Investors in the Woodford Equity Income Fund are to receive redress nearly four years after the fund’s suspension.
The Financial Conduct Authority has concluded its investigation into Link Fund Solutions, the fund’s authorised corporate director, with an agreement that £235mn will be paid to investors following “critical mistakes and errors” it made in managing the strategy’s liquidity.
The FCA had originally estimated LFS’s liquidity management failures to have resulted in losses of £306mn, but in a statement on April 20 the regulator said this was substantially greater than the company's remaining assets.
While it will take some time for this redress process to complete and for payments to be made, investors are one step closer to being able to finally put this whole sorry episode to bed.
Ryan Hughes, AJ Bell
Link Group, LFS’s parent company, will make a voluntary contribution to the redress as it considers it has no legal responsibility for the obligations of LFS.
The redress payment is made up of LFS’s assets plus part of the proceeds from the sale of LFS (without the Woodford liability) to Dublin-based Waystone Group.
In its investigation, the FCA said that as authorised corporate director, LFS had responsibility for ensuring the fund operated with appropriate liquidity risk management and controls, and that all investors were treated fairly.
The watchdog considers that LFS made critical mistakes and errors in managing Woodford Equity Income’s liquidity, with the result that the fund failed to have a reasonable and appropriate liquidity profile from September 2018.
The FCA said that by November 2018, this failure meant that investors leaving the fund from that point onwards “benefited disproportionately” from access to the most liquid assets in the fund that were sold.
Those who continued to hold investments in the strategy at the time of its suspension in June 2019 were treated unfairly as they had a disproportionate share of the remaining assets, which were more illiquid, the watchdog said.
Woodford: what happened?
Former star manager Neil Woodford’s flagship Equity Income Fund had been struggling with outflows, which were running at a net £9mn per working day in May 2019.
A month later Kent County Council asked to withdraw all of the £250mn it had invested with him through its pension fund, and Kier Group, one of the fund’s substantial holdings, announced a profit warning that prompted its shares to plummet by 40 per cent.
This triggered the fund’s suspension on June 3 2019. Woodford was then scrambling to sell shares to improve the fund’s liquidity in an effort to pre-empt a wave of redemptions when the fund reopened.
But on October 15 2019, it was announced that Woodford’s suspended Equity Income Fund, initially touted to reopen in December, would be wound down and Woodford fired from the fund.
He then walked from his remaining two investment vehicles before confirming he had taken the decision to close Woodford Investment Management later that day.
The sale of LFS will generate up to £140mn in proceeds. The FCA has received information from Waystone and assurances from LFS and Link Group that this represents fair value.
LFS’s assets include up to approximately £80mn in net proceeds from selling its business, together with a contribution of up to roughly £60mn from the sale by Link Group of the rest of its Fund Solutions business.
Link’s contributions are dependent on the approval of the investors in the fund entitled to redress, and will also require court approval.
If the full amount is paid to investors, they will have recovered approximately 77p in the pound. But the redress does not include investment losses that may have arisen as a result of any poor financial performance of the investments held by the fund.
‘FCA’s investigation raised serious concerns’
FCA executive director of enforcement and market oversight Therese Chambers said: ”The FCA’s investigation raised serious concerns about Link Fund Solutions’ management of the liquidity of the Woodford Equity Income Fund.
“LFS’s actions appear to have caused significant losses for those investors who remained in the fund when it was suspended.

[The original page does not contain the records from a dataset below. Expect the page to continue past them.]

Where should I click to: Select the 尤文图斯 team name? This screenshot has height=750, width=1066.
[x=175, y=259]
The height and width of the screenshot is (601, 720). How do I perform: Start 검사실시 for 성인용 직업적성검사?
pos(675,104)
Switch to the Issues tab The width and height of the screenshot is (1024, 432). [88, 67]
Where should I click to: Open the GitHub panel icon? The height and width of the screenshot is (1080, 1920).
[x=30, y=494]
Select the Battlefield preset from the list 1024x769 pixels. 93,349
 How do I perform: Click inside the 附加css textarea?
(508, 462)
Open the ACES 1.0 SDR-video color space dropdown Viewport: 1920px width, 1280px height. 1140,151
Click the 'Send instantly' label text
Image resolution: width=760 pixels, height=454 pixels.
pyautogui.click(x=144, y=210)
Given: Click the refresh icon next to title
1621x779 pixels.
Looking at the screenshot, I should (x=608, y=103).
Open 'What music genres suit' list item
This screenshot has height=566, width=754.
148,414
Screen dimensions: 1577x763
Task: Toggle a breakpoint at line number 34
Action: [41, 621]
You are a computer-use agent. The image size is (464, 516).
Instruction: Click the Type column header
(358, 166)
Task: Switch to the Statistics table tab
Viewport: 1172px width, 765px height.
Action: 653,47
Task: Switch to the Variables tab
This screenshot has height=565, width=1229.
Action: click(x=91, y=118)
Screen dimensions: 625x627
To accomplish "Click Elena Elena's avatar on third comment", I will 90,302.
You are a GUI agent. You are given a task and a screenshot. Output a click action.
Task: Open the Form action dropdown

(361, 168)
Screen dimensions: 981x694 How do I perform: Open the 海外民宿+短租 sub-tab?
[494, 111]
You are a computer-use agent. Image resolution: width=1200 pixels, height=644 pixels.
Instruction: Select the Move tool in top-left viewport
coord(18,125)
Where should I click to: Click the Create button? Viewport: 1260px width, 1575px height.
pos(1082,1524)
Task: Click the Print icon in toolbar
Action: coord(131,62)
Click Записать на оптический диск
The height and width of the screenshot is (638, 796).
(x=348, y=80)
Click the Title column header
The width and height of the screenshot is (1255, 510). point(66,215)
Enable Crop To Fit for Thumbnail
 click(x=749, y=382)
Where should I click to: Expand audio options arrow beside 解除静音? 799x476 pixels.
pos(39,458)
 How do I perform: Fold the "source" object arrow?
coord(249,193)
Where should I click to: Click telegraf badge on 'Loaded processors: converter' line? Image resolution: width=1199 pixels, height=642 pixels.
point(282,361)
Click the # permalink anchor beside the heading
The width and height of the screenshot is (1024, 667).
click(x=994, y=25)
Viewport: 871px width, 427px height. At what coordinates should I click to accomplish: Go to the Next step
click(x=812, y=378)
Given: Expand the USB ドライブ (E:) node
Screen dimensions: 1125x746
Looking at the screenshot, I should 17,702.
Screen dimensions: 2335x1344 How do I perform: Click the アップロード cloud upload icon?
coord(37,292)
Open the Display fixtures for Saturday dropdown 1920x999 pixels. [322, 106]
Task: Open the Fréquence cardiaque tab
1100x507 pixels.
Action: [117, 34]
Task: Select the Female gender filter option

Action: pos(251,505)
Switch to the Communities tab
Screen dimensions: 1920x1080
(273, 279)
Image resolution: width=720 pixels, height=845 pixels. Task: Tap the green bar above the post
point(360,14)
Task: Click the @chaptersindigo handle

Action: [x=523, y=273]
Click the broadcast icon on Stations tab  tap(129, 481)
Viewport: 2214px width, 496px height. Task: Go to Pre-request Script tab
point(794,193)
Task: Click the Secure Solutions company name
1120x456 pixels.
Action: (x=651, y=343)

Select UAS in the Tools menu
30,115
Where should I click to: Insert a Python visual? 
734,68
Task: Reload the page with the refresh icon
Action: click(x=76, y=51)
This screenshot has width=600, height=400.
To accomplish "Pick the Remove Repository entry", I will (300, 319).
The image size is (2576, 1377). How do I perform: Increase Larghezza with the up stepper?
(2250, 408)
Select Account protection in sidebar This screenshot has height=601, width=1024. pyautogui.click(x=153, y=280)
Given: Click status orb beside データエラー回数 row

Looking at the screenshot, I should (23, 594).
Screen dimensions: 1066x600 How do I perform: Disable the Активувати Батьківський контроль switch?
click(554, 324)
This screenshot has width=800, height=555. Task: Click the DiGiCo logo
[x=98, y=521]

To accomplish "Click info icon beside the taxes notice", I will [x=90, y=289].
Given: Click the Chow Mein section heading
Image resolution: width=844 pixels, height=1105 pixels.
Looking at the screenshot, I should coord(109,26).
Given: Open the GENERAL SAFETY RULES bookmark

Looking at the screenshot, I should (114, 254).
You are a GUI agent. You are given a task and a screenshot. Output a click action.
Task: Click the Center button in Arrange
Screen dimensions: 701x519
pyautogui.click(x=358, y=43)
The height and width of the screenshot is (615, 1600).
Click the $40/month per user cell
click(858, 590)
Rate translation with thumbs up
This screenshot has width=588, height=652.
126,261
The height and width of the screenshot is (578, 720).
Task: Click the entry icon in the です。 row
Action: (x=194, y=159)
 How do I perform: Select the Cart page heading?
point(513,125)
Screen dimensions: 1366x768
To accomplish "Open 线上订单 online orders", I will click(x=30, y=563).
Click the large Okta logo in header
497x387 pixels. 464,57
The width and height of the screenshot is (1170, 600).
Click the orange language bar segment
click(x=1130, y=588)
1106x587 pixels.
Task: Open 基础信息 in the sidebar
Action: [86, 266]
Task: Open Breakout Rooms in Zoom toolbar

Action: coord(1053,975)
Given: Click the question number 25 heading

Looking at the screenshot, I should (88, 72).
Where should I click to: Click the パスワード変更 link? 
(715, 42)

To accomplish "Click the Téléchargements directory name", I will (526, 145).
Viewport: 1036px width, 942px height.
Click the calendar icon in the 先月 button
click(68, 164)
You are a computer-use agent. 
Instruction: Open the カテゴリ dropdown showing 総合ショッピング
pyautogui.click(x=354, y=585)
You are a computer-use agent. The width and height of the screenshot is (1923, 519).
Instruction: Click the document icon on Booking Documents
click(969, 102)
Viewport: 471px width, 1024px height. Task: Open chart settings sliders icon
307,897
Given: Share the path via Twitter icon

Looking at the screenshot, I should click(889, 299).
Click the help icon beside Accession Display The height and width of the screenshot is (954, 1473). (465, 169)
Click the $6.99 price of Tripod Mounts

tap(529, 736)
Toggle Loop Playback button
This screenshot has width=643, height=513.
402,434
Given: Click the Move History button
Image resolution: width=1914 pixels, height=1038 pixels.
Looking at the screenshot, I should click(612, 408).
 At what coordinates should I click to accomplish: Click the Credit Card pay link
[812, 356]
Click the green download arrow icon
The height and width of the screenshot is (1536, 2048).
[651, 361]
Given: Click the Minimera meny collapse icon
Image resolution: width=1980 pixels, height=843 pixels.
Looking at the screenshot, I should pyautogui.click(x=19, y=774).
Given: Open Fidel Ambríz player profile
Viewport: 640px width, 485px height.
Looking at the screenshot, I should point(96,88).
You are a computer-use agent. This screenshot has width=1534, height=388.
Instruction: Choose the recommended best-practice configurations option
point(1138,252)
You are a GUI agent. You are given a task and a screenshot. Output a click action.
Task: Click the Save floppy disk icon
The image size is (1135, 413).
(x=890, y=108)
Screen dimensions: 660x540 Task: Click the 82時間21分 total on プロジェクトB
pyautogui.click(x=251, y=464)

“We believe the proposed scheme offers investors the best chance to obtain a better outcome than might be achieved by any other means, and it is in the investors’ interests they be given the chance to consider it.”
The FCA said other parties are still under investigation in relating to “the circumstances that led to the suspension” of the fund.
AJ Bell head of investment partnerships Ryan Hughes said the news would come as “significant relief” for investors who have been “very patiently waiting” for some form of compensation.
“While approval of this redress scheme with Link would close the case and liabilities against them, the FCA points out that this remains a live investigation, with other parties remaining under investigation," he said.
“As a result, the Woodford drama will drag on past the four-year mark, but many investors will no doubt be glad that significant progress now looks to have been made.
“While it will take some time for this redress process to complete and for payments to be made, investors are one step closer to being able to finally put this whole sorry episode to bed.”